● **Text**
Arguably the grandest was the Engle Monument Clock which stood 11 feet tall, stretched 9 feet long and was touted by enthusiastic promoters as the “Eighth Wonder of the World.” The Engle Clock contained more than 48 moving figures including a procession of the 12 apostles passing in front of a figure of Jesus, the central theme of apostles clocks. In the 1870s and ’80s
several more apostles clocks were built and a keen competition developed
among makers to attract crowds to exhibitions. Though the Ketterer Clock hasn’t operated for a century, based on a newspaper account from the time we know how it worked. The clock face contained four dials showing the hours, the minutes, the day of the week and the day of the month.

● **Short exercise 1**
Rewrite the passage on apostles clocks from "Arguably the grandest" to "of the month.", changing "apostles clocks" to "apostle clocks".
● **Short exercise 2**
List everything that the dials on the Ketterer Clock's face showed, according to the passage on apostles clocks.
● **Short exercise 3**
Carry on the passage about apostles clocks from its final sentence.

● **Information shown**

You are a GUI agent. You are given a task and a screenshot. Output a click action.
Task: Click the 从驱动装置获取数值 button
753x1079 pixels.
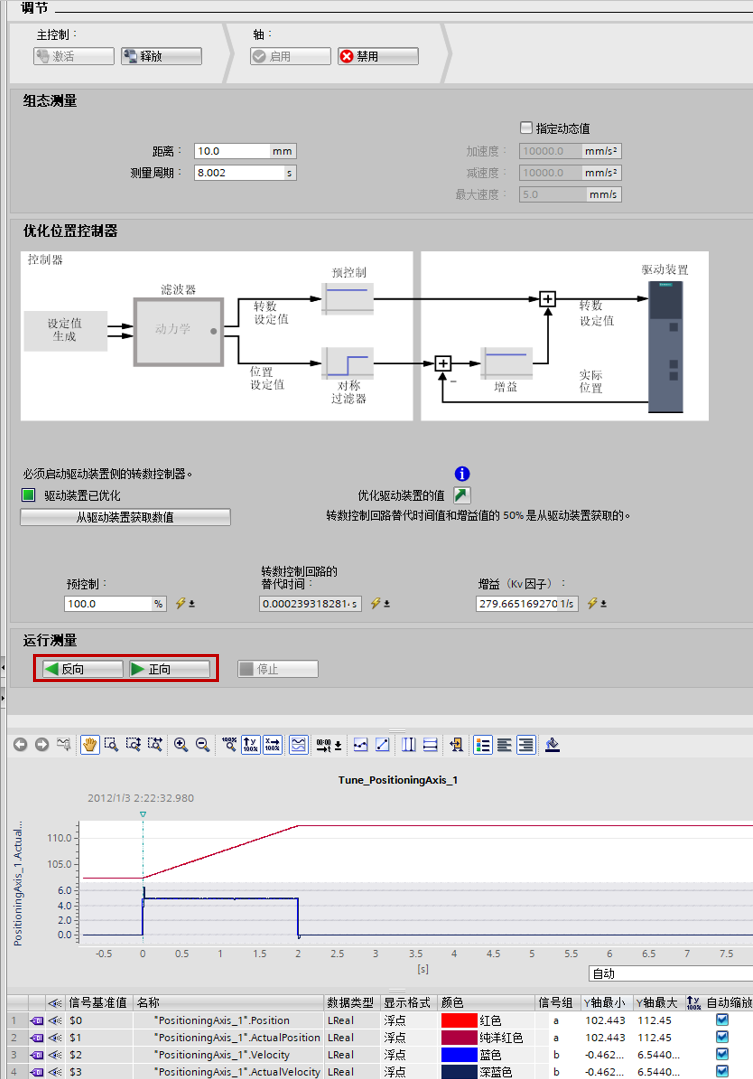pos(125,517)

● **Answer 1**
Arguably the grandest was the Engle Monument Clock which stood 11 feet tall, stretched 9 feet long and was touted by enthusiastic promoters as the “Eighth Wonder of the World.” The Engle Clock contained more than 48 moving figures including a procession of the 12 apostles passing in front of a figure of Jesus, the central theme of apostle clocks. In the 1870s and ’80s
several more apostle clocks were built and a keen competition developed
among makers to attract crowds to exhibitions. Though the Ketterer Clock hasn’t operated for a century, based on a newspaper account from the time we know how it worked. The clock face contained four dials showing the hours, the minutes, the day of the week and the day of the month.

● **Answer 2**
- the hours
- the minutes
- the day of the week
- the day of the month

● **Answer 3**
The 12 apostles, mounted on a geared carousel, emerged from doors and passed before a figure of Jesus where each one turned to face Christ. The figure of Judas, who betrayed Jesus, carried a money bag in the procession and passed without turning. When the apostles emerged bells struck until Peter passed Jesus causing a carved mechanical rooster mounted on the clock to crow, to symbolize Peter’s denial of Jesus. Just as the competition
did with their clocks, Ketterer took his timepiece on the road in the
mid-1870s. He advertised it as “The Great $20,000 Clock,”
another case of promotional hyperbole. By 1877 Ketterer was strapped financially
and the clock was last shown in July 1877 in Covington, Ohio. Then it
disappeared. It’s believed Ketterer gave the clock away to satisfy a debt. But what became of Ketterer? Robert Holmes, a collector who bought the clock in 1972, spent countless hours searching for records of the man’s fate, but not a single clue was unearthed.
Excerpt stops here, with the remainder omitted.